Y.C.: Je ne crois pas que l’entrée d’un fonds singapourien dans UBS soit une menace pour la place financière suisse. Le critère des fonds souverains asiatiques ou arabes est le rendement. Une tentative de véritable mainmise leur apporterait plus de problèmes qu’autre chose.
Interview swissinfo: Christian Campiche/La Liberté
* «Les Capitales du Capital – Histoire des places financières internationales, 1780-2005», par Youssef Cassis, Editions Honoré Champion, 2008
La place financière suisse «pèse» 192’900 postes de travail (2007), dont 119’900 dans le seul secteur bancaire. C’est 6% du total de l’emploi en Suisse.

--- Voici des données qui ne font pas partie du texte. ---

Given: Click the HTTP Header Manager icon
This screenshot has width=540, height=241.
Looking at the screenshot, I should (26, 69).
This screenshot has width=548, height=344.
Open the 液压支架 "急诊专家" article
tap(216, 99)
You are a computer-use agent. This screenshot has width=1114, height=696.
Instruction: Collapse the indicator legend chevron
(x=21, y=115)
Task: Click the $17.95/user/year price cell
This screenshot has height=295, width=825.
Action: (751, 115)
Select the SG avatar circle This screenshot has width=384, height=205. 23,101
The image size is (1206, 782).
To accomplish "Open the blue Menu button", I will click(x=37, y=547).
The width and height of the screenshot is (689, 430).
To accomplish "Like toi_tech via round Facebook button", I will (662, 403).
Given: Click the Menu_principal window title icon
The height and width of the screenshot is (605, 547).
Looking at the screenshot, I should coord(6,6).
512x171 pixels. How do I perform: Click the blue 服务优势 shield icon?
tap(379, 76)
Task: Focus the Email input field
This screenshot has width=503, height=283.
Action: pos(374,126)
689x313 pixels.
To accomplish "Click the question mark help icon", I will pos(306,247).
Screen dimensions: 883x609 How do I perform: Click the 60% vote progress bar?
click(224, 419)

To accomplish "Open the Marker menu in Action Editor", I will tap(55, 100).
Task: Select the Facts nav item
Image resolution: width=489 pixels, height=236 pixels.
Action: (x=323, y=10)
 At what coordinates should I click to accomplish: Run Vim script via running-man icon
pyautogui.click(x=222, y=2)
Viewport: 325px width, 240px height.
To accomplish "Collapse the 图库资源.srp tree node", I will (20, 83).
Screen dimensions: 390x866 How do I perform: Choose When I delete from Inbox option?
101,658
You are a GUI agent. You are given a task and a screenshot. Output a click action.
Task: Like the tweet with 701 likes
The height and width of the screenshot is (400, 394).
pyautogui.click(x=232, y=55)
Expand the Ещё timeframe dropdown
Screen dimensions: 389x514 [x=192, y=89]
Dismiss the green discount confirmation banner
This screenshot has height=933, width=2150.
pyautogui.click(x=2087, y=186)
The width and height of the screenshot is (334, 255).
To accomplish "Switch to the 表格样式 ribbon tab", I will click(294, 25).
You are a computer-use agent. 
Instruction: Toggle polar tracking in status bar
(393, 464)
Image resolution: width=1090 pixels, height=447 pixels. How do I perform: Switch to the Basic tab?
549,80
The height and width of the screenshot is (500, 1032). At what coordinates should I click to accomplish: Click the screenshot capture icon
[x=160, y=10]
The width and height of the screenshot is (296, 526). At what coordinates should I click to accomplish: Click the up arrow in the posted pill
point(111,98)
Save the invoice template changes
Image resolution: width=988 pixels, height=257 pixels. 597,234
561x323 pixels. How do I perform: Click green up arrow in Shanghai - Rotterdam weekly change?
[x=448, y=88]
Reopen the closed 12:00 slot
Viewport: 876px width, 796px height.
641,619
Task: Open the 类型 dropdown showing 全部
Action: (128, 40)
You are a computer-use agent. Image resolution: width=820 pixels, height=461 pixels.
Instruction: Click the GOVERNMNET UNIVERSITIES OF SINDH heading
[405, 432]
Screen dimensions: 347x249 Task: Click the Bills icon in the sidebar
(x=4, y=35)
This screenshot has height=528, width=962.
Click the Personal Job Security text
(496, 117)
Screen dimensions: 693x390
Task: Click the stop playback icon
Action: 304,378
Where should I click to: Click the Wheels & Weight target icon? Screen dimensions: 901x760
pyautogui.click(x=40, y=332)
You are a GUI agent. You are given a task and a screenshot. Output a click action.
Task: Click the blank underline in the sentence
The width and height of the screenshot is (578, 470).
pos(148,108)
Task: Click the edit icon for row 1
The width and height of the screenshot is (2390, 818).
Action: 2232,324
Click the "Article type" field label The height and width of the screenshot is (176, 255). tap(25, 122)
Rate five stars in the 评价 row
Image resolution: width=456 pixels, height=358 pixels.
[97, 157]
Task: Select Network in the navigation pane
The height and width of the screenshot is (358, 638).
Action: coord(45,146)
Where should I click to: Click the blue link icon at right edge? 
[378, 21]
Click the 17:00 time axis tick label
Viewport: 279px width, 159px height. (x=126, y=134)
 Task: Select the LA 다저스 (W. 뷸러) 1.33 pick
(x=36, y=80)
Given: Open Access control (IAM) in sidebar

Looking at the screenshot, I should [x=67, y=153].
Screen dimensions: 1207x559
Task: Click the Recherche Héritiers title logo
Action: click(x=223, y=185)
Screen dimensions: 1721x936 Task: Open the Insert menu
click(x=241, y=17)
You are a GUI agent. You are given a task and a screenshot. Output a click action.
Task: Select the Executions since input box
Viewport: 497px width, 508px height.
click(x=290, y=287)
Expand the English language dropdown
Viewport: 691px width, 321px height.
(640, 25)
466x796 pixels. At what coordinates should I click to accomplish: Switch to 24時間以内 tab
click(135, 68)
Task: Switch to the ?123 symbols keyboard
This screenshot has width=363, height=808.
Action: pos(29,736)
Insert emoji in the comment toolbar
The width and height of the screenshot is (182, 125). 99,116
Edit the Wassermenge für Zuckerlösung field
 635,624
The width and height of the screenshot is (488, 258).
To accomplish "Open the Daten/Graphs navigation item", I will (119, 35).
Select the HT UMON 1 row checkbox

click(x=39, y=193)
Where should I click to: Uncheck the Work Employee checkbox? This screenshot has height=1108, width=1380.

Ce secteur réalise 11,5% de la création de valeur totale de l’économie suisse ou 52,6 milliards de francs en 2005.
Le secteur financier génère le quart de l’excédent de la balance suisse des transactions courantes (balance commerciale + balance des invisibles comprenant les services, revenus et transferts).
En Suisse, il n’y a pas de comptes anonymes. La banque doit connaître l’identité du titulaire du compte.
Mais cette information est protégée par le secret bancaire. Elle ne peut pas être divulguée.
Exceptionnellement, le secret bancaire peut toutefois tomber sur ordre d’une autorité judiciaire, lorsqu’on soupçonne une activité criminelle (ce qui ne comprend pas l’évasion fiscale).
En Europe, l’Autriche et le Luxembourg appliquent un secret bancaire similaire à celui de la Suisse.